Thank you so much for clarifying

from where your remarks were coming. I really wasn't sure if you were being serious or sarcastic.

"A lot of people in this forum have said low income kids are not low achieving where they come from."

I am one of those and strongly believe it because  the defination of "at risk" there does not include low income. Access is based on ability, not income. There were kids of all income levels in my advanced classes, including low income. The richest kid was in the average classes because he was an average student.

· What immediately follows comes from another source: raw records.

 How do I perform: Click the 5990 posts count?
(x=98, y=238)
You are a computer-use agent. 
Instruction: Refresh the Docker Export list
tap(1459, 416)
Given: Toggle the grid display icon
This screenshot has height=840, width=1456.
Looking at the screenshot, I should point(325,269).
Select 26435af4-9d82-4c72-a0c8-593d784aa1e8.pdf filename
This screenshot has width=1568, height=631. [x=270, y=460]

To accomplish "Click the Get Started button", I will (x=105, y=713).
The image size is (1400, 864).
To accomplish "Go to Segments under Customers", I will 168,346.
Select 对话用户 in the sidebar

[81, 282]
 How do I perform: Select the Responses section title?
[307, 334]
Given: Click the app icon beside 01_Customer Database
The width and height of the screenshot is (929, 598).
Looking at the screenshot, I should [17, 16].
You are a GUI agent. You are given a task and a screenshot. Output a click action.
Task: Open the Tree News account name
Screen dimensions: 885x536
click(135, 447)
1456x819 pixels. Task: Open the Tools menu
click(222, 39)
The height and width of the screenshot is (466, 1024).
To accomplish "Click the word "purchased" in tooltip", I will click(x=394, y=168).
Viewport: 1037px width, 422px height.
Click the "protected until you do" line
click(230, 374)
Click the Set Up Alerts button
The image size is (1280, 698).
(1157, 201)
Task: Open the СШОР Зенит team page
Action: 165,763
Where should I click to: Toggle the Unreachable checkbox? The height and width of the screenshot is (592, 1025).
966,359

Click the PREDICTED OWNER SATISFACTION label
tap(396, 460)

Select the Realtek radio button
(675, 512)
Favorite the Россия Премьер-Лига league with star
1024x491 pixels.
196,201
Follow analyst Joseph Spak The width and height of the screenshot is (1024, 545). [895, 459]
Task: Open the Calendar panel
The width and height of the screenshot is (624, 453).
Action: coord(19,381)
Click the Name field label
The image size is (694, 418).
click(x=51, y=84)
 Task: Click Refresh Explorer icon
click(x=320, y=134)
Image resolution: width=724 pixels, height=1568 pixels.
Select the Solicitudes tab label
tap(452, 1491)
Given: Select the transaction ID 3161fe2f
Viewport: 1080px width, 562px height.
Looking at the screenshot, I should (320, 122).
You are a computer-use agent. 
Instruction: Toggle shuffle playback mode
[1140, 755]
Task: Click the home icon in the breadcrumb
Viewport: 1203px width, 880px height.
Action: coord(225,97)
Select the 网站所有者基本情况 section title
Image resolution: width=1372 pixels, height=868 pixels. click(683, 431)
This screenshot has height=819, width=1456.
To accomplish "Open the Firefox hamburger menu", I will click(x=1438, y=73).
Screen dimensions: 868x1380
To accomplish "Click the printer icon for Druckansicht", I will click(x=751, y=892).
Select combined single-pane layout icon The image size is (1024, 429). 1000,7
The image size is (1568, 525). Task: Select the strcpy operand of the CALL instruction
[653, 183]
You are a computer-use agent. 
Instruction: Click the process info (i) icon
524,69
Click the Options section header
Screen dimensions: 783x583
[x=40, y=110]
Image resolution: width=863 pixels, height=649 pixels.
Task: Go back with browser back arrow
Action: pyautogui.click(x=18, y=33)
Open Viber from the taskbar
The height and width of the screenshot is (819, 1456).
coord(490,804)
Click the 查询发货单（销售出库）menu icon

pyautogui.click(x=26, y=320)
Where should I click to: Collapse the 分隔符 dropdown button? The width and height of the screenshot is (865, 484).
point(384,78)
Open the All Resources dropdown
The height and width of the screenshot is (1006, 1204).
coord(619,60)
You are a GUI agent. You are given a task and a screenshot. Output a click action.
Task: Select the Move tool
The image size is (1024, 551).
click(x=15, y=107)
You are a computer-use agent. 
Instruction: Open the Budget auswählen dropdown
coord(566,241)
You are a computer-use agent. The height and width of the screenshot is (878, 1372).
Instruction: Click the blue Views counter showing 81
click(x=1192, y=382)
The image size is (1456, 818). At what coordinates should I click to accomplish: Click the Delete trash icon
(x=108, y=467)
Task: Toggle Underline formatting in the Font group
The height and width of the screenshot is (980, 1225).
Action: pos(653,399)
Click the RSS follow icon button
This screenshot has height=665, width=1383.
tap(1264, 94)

You mentioned in another post that it sounded like I may not be wealthy. I'm guessing that was because I mentioned having lived in high poverty areas. For full disclosure, I did live in low income areas, but was never on F&R lunch although we certainly were not wealthy (low middle class most of the time, but probably could have qualified for F&R after my dad died). Thing is when you don't get labeled based on where you live, get a good education, apply yourself and take advantage of it, you can get into good colleges, go on to graduate school and do not stay low income, so I am not "not wealthy" now (am OTB), but I remember where I came from. Do I think my kid should get preference over a low-income student with higher ability -- absolutely not. I also would not agree with the flip side (lower income getting preference). Every student should be placed on actual ability, not income level, and every student should be challenged according to their ability (i.e. no just sticking the AG kid in the corner bored while trying to get low scores up). Also, not everyone wants to/will go to college, so need good votech programs. There's got to be something other than "college or bust."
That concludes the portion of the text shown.